Islam is very important to traditional Malian culture. Muslims currently make up approximately 95 percent of the population of Mali. The majority of Muslims in Mali are Malikite Sunni, influenced with Sufism. Ahmadiyya and Shia branches are also present.

History
During the 9th century, Muslim Berber and Tuareg merchants brought so spread in the region by the founders of Sufi brotherhoods (tariqah). Conversion to Islam linked the West African savannah through belief in one God and similar new forms of political, social and artistic accoutrements. Cities including Timbuktu, Gao and Kano soon became international centers of Islamic learning.

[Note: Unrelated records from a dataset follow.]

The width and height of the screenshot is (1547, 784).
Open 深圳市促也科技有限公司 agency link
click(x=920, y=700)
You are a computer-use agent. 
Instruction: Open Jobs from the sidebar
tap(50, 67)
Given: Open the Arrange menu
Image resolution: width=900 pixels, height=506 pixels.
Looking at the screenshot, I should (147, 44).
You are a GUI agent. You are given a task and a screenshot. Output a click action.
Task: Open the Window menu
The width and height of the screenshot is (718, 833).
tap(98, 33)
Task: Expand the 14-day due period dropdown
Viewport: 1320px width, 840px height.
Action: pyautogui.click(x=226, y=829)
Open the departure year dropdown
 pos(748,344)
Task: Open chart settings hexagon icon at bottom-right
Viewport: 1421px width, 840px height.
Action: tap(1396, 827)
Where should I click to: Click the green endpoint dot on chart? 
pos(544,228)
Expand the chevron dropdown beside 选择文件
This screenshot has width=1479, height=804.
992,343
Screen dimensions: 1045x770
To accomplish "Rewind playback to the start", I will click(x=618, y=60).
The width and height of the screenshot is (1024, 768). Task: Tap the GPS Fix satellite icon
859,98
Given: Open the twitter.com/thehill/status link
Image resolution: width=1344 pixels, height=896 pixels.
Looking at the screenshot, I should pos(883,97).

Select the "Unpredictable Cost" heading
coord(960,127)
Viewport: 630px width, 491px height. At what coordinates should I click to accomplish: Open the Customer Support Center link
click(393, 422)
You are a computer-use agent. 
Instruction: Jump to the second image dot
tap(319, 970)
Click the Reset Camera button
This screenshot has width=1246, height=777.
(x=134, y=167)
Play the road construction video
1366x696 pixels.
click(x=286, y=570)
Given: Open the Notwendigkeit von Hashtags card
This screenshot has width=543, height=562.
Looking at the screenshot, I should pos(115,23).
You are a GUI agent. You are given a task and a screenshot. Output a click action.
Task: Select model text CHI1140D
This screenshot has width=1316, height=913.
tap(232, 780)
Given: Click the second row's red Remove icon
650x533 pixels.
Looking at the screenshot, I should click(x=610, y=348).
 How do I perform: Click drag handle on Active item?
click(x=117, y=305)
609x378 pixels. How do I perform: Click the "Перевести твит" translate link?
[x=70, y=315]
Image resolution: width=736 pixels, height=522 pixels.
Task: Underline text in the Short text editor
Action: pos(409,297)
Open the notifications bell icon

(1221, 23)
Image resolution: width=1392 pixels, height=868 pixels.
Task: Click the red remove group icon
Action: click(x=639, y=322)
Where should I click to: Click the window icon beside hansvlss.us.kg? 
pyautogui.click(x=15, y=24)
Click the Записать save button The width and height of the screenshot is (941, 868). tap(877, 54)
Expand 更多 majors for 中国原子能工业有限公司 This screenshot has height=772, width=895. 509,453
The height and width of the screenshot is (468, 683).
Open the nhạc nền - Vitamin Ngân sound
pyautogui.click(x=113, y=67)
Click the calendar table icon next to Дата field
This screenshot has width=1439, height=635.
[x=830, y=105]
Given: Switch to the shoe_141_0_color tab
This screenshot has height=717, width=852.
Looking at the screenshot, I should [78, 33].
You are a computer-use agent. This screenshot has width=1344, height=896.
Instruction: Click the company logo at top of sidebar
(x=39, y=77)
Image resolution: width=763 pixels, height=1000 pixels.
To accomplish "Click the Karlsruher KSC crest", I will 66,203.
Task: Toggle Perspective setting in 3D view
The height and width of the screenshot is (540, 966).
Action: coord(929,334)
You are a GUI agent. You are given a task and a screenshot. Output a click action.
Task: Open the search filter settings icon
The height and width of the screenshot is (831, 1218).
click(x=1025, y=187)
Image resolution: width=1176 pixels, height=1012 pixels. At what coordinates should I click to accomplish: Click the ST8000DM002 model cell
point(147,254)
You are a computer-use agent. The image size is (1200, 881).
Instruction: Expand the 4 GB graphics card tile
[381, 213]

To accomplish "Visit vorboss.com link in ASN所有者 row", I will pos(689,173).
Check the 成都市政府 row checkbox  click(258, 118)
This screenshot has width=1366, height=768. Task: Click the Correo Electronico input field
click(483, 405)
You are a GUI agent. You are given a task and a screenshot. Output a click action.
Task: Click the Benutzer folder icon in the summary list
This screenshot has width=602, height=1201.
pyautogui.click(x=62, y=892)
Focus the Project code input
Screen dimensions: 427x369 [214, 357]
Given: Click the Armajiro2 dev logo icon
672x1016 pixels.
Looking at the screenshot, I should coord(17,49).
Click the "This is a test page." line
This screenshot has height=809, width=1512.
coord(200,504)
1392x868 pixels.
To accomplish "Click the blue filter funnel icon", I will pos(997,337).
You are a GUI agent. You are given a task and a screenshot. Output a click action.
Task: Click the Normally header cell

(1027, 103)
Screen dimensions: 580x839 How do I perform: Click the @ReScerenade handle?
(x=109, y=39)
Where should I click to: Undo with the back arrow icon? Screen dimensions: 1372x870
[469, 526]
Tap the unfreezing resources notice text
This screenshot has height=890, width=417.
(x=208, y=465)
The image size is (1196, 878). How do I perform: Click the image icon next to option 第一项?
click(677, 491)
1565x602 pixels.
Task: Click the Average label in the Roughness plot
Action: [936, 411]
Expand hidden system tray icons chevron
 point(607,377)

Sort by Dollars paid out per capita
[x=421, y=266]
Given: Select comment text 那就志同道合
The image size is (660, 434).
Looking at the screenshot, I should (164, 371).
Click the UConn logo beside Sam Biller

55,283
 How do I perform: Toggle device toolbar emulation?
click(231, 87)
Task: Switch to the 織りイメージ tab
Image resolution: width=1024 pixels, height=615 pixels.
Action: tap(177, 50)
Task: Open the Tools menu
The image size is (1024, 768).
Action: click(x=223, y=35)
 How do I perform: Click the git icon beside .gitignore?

The most significant of the Mali kings was Mansa Musa (1312–1337), who expanded Mali influence over the large Niger city-states of Timbuktu, Gao, and Djenné. Mansa Musa was a devout Muslim who was reported to have built various major mosques throughout the Mali sphere of influence; his gold-laden pilgrimage to Mecca made him a well-known figure in the historical record.

Muslims in Mali
Islam as practiced in the country until recently was reported to be relatively tolerant and adapted to local conditions. Women participated in economic and political activity, engaged in social interaction, and generally did not wear veils. Islam in Mali has absorbed mystical elements, ancestor veneration and the African Traditional Religion that still thrive. Many aspects of Malian traditional society encourage norms consistent with democratic citizenship, including tolerance, trust, pluralism, the separation of powers and the accountability of the leader to the governed.

Relations between the Muslim majority and the Christian and other religious minorities—including practitioners of African Traditional Religion were reported to be generally stable until recently, although there have been several cases of instability and tension in the past. It is relatively common to find adherents of a variety of faiths within the same family. Many followers of one religion usually attend religious ceremonies of other religions, especially weddings, baptisms, and funerals.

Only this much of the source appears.